● **Stated task**: Rewrite the items from the first line through the line containing "point(99,64)", both included, replacing "Instruction" with "Command". Leave everything else unchanged.

● **Records**:
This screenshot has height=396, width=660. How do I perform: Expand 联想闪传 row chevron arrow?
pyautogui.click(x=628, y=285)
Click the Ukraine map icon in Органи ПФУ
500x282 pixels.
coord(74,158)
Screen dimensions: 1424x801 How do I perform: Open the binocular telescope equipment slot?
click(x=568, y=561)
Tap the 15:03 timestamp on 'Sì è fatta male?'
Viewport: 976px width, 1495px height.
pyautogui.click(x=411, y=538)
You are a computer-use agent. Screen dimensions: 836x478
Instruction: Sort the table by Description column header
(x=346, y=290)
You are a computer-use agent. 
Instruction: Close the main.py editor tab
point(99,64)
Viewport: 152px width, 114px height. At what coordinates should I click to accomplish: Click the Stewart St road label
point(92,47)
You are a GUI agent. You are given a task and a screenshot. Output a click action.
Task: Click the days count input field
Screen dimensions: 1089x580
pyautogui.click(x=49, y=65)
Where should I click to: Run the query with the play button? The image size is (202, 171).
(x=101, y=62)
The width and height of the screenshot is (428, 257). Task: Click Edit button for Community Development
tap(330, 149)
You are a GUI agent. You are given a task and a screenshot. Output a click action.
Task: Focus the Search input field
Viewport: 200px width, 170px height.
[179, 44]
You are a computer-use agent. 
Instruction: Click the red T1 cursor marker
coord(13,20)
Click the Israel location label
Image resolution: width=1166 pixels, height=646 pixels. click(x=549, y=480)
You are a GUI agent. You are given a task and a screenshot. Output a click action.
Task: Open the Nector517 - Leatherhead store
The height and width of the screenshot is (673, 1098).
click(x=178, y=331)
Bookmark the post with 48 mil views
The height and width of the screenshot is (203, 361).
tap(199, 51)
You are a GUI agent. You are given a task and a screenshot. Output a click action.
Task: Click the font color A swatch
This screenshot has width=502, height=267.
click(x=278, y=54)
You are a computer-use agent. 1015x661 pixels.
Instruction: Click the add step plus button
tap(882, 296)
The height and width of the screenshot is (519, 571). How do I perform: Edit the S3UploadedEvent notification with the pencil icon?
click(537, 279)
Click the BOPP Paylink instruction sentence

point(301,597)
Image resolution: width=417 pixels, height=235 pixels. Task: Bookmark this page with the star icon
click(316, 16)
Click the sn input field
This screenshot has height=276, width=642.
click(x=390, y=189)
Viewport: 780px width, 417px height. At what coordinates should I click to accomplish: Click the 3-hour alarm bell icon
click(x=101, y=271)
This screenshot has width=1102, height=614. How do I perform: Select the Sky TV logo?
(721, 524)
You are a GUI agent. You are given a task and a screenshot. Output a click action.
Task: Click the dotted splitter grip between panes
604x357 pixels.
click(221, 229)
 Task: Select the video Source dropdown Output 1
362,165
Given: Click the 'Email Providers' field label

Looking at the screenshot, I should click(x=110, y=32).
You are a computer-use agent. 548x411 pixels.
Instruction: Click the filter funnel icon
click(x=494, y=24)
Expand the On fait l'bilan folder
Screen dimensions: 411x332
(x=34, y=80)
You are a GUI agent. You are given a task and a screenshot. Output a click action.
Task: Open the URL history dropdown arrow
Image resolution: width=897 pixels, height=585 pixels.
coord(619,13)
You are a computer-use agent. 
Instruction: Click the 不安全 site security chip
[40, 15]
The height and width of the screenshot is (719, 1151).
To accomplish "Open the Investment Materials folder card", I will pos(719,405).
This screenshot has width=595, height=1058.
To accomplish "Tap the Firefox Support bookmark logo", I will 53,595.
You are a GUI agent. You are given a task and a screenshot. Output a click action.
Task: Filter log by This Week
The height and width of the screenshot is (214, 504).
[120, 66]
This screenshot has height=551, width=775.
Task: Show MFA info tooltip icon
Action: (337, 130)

● **Result for this exercise**:
This screenshot has height=396, width=660. How do I perform: Expand 联想闪传 row chevron arrow?
pyautogui.click(x=628, y=285)
Click the Ukraine map icon in Органи ПФУ
500x282 pixels.
coord(74,158)
Screen dimensions: 1424x801 How do I perform: Open the binocular telescope equipment slot?
click(x=568, y=561)
Tap the 15:03 timestamp on 'Sì è fatta male?'
Viewport: 976px width, 1495px height.
pyautogui.click(x=411, y=538)
You are a computer-use agent. Screen dimensions: 836x478
Command: Sort the table by Description column header
(x=346, y=290)
You are a computer-use agent. 
Command: Close the main.py editor tab
point(99,64)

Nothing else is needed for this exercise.